‘Punto Nemo’: quando l’astronomia incontra l’oceanologia | Addio alla ISS e gli scienziati insorgono per le conseguenze nei mari: ‘ Vogliamo garanzie’

Mare in tempesta

Mare in tempesta (Depositphotos) www.marinecue.it

Preoccupazione tra gli oceanologi per via della dismissione della Stazione Spaziale Internazionale. Scopri i dettagli.

L’oceano è un luogo di misteri e meraviglie. Con la sua vastità e profondità, ospita alcune delle forme di vita più antiche e straordinarie del pianeta. Le sue correnti regolano il clima terrestre, e le sue acque forniscono cibo e sostentamento a miliardi di persone. Tuttavia, nonostante la sua immensità, l’oceano è fragile e vulnerabile ai cambiamenti climatici e alle attività umane.

Allo stesso modo, l’astronomia è una scienza che ci permette di guardare oltre il nostro pianeta, esplorando l’universo in cerca di risposte alle domande fondamentali sulla nostra esistenza. Da millenni, gli esseri umani osservano il cielo per orientarsi, scoprendo nuovi pianeti, stelle e galassie, cercando di comprendere le dinamiche che regolano il cosmo. Oggi, grazie alle tecnologie avanzate, possiamo monitorare ogni angolo del nostro sistema solare e oltre.

Ma, sorprendentemente, questi due mondi apparentemente distanti – l’oceano e l’astronomia – sono più legati di quanto si possa pensare. Molte delle scoperte più importanti fatte nello spazio hanno trovato applicazioni nella scienza marina. Ad esempio, i satelliti orbitanti sono fondamentali per monitorare lo stato di salute degli oceani, rilevando la temperatura delle acque, l’innalzamento del livello del mare e persino l’inquinamento.

Nonostante questi contributi, l’interazione tra l’esplorazione spaziale e gli oceani non è sempre stata priva di controversie. Da decenni, infatti, una parte remota del Pacifico è diventata il punto di inabissamento di veicoli spaziali dismessi. Questa zona, conosciuta come Punto Nemo, si trova a migliaia di chilometri da qualsiasi terra emersa ed è considerata il ‘cimitero delle navi spaziali’.

Preoccupazioni per l’inabissamento della ISS

Entro il 2031, anche la Stazione Spaziale Internazionale sarà destinata a cadere nell’oceano, in quella che sarà la più grande operazione di questo tipo mai realizzata. Con le sue 420 tonnellate, la Iss brucerà in parte nell’atmosfera, ma alcuni resti finiranno nelle acque del Pacifico. Mentre questa pratica è stata adottata per decenni, preoccupazioni stanno emergendo tra gli studiosi degli oceani e gli ambientalisti.

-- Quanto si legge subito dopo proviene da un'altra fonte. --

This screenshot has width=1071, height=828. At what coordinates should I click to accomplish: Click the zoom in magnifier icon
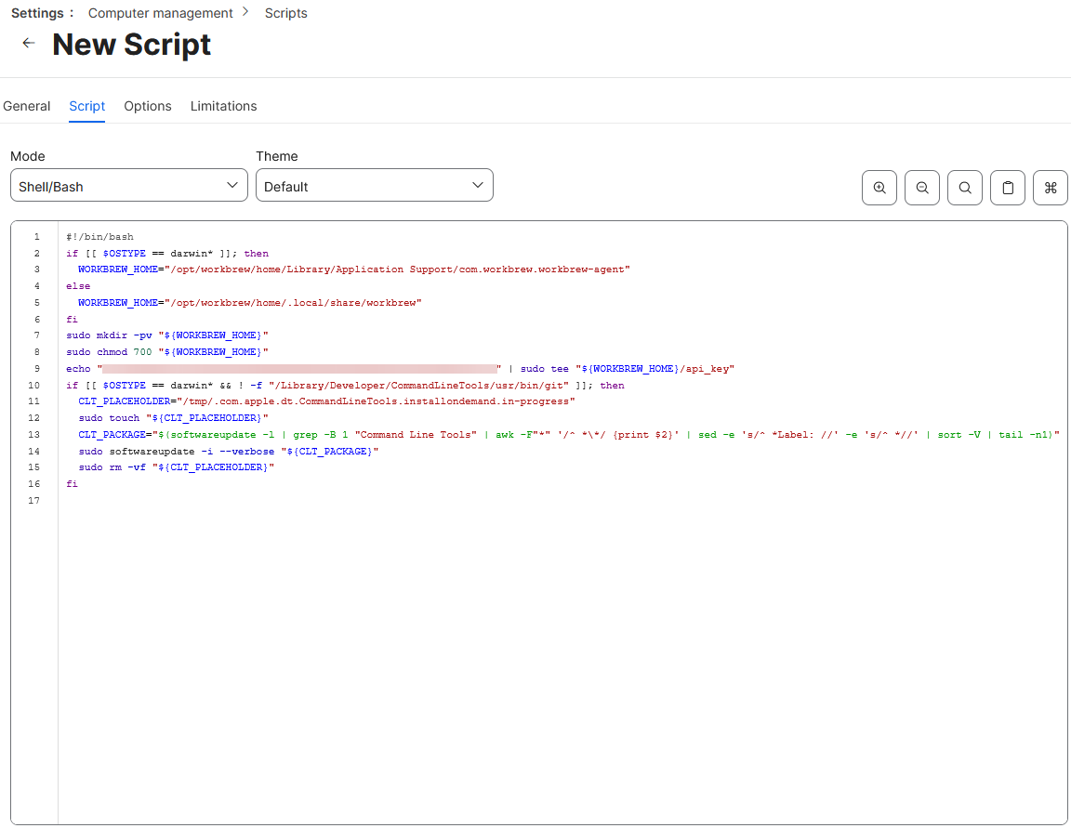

Nonostante le rassicurazioni, c’è timore che i detriti più resistenti della stazione possano avere un impatto negativo sugli ecosistemi marini. L’oceano, già stressato dall’inquinamento e dai cambiamenti climatici, potrebbe subire ulteriori danni da queste operazioni.

Mare pericoloso
Mare pericoloso (Deposiphotos) www.marinecue.it

L’impatto dell’esplorazione spaziale sugli oceani

L’inabissamento dei resti spaziali, incluso quello della Iss, solleva domande cruciali sul lungo termine. Gli scienziati si interrogano su come materiali resistenti alle alte temperature, che non bruceranno del tutto nell’atmosfera, possano interagire con la fauna marina. La preoccupazione principale riguarda la possibile dispersione di sostanze tossiche nei fondali marini, un problema che si è già manifestato in passato con l’abbandono di rottami spaziali e altre tecnologie dismesse.

Nonostante le indagini in corso da parte della Nasa e di altre agenzie, rimangono incertezze sui reali rischi per l’ambiente oceanico. La necessità di trovare soluzioni alternative per smaltire i veicoli spaziali sarà una priorità per le future missioni, poiché la pressione sugli oceani continua ad aumentare.